**Quoted passage**
Teams that choose to take an agile approach to data warehousing will be faced with a planning meeting at beginning of each iteration. The goal of this meeting is pretty straight forward; plan the upcoming iteration. Accomplishing this task with an acceptable level of accuracy is not quite as simple. The prioritized backlog of user stories needs to be reviewed, development time estimated, and the team must agree on the current iteration’s deliverables.

 

Planning poker offers an enjoyable and very effective method for estimating backlog items. The process is pretty simple. Tasks are presented & described one at a time. After a brief discussion about the task, a vote is taken. Each team member votes on the effort required to complete the tasks. This is where the poker part comes in. Cards, apps, or scratch pieces of paper are used to record each person’s estimate until they are simultaneously revealed.

 

Pretty simple, right? There are some very good reasons for this method being so effective. First, nobody is going to influence another person’s opinion which is important for obvious reasons. Everyone is going to be fully engaged because votes that are high or low will need to explain and possibly persuade the other team members of their position. There is an element of crowdsourcing involved as well.

 

Effort estimates are cast using Fibonacci numbers. This seems like a minor point, but it takes into account the difficulty of estimating large portions of work. As Fibonacci number increase the spread between them also grows. It often makes sense to break user stories into smaller tasks. This keeps the effort estimates based on a piece of work that is much easier to consume. For BI/DW projects the list of task will usually include items such as:

 

Research data source

 

  • Design target model
  • Design data flow
  • Develop ETL
  • Deploy & load mart
  • Modify cube
  • Create reports
  •  

 

Planning poker also results in a very relevant way of tracking velocity. Each iteration results in a certain amount of effort completed. The sum of the work effort (based on planning poker) for each task completed becomes the current iteration’s velocity. As the project continues a series of completed iterations can be averaged to come up with a very good estimate of expected velocity in upcoming iterations. With an expected velocity known, figuring out which backlog items will be completed in the current iteration is a matter simple math.

 

BI/DW projects offer challenges to this planning process that should be considered. Some examples include the following. User acceptance and data validation are volatile tasks that involved business sponsors. Migrating assets to a production environment may also be impacted by influencers outside of the development team’s direct control. BI/DW projects also contain long chains of dependencies. If the method chosen to source a metric turns out to be in error, then it is also likely that a number of development tasks will be impacted impacting estimates. Planning poker may not resolve these risks, but it does help keep them top of mind which should result in every team member being very aware of the importance of quality work at each step in the process.

 

If you find yourself struggling to come up with accurate estimates of work effort, then give planning poker a try. It works great for agile BI/DW projects, and it turns a routine meeting into something that can actually be fun.

**Data for analysis**
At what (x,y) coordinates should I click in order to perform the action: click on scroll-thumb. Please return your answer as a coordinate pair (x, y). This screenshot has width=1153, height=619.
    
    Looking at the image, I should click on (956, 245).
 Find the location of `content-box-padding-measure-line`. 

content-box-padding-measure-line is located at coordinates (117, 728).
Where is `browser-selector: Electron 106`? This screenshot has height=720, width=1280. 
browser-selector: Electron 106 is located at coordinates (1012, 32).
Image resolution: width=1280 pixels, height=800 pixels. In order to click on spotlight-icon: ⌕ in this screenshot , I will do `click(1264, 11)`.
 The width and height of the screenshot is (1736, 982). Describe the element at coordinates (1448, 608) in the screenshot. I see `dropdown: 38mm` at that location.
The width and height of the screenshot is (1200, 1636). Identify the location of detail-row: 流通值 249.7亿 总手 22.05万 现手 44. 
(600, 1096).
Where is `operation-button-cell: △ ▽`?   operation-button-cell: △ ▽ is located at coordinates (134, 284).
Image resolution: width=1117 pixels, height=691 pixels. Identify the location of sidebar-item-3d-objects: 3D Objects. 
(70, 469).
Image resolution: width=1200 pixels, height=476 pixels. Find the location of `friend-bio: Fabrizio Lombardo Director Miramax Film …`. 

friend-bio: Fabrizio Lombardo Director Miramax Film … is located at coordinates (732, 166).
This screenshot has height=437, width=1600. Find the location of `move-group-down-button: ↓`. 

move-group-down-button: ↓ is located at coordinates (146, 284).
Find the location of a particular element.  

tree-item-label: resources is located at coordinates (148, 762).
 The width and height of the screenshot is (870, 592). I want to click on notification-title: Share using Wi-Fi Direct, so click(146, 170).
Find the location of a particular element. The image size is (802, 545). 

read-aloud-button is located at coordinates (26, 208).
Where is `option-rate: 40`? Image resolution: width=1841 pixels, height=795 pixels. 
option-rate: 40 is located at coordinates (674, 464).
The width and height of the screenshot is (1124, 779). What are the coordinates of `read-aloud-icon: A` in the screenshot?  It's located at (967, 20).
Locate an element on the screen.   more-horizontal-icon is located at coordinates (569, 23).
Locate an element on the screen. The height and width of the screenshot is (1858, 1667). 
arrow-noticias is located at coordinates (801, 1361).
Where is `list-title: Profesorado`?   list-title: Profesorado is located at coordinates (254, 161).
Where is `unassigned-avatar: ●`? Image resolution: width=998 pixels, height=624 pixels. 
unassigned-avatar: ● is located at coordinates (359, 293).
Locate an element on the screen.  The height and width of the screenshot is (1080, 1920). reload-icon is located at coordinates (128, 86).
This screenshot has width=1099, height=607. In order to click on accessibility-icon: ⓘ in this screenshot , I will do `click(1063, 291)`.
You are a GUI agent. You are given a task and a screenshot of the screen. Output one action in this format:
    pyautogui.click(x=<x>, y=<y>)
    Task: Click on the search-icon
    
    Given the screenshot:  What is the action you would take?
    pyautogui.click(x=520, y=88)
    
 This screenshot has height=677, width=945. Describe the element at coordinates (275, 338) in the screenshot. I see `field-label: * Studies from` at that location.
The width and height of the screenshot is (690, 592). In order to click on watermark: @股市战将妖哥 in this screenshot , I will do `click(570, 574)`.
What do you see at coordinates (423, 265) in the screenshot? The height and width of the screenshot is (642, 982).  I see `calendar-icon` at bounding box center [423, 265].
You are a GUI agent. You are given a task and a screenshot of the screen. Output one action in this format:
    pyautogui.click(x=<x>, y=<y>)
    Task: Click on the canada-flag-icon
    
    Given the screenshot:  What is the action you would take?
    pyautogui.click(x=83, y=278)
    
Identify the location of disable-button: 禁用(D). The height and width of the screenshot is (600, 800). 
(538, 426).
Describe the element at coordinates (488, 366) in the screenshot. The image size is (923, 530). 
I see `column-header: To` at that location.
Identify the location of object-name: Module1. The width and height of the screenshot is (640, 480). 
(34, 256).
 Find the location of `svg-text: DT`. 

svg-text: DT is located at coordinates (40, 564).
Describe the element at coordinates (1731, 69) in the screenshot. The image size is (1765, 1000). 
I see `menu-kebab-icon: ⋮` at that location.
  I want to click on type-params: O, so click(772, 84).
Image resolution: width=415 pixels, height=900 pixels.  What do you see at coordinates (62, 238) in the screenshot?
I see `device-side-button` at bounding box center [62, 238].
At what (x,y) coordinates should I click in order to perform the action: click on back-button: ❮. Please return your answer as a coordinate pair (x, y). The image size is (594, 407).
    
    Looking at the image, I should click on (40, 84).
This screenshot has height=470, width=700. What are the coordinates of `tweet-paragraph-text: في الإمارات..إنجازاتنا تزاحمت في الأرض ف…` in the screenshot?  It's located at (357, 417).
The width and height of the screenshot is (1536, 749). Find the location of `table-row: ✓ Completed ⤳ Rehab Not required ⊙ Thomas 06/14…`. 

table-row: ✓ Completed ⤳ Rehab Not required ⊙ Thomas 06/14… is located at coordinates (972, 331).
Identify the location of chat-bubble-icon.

**To do**
Extract the part of the planning poker text from "Teams that choose" to "current iteration’s deliverables.", copying it word for word.

**Response to this exercise**
Teams that choose to take an agile approach to data warehousing will be faced with a planning meeting at beginning of each iteration. The goal of this meeting is pretty straight forward; plan the upcoming iteration. Accomplishing this task with an acceptable level of accuracy is not quite as simple. The prioritized backlog of user stories needs to be reviewed, development time estimated, and the team must agree on the current iteration’s deliverables.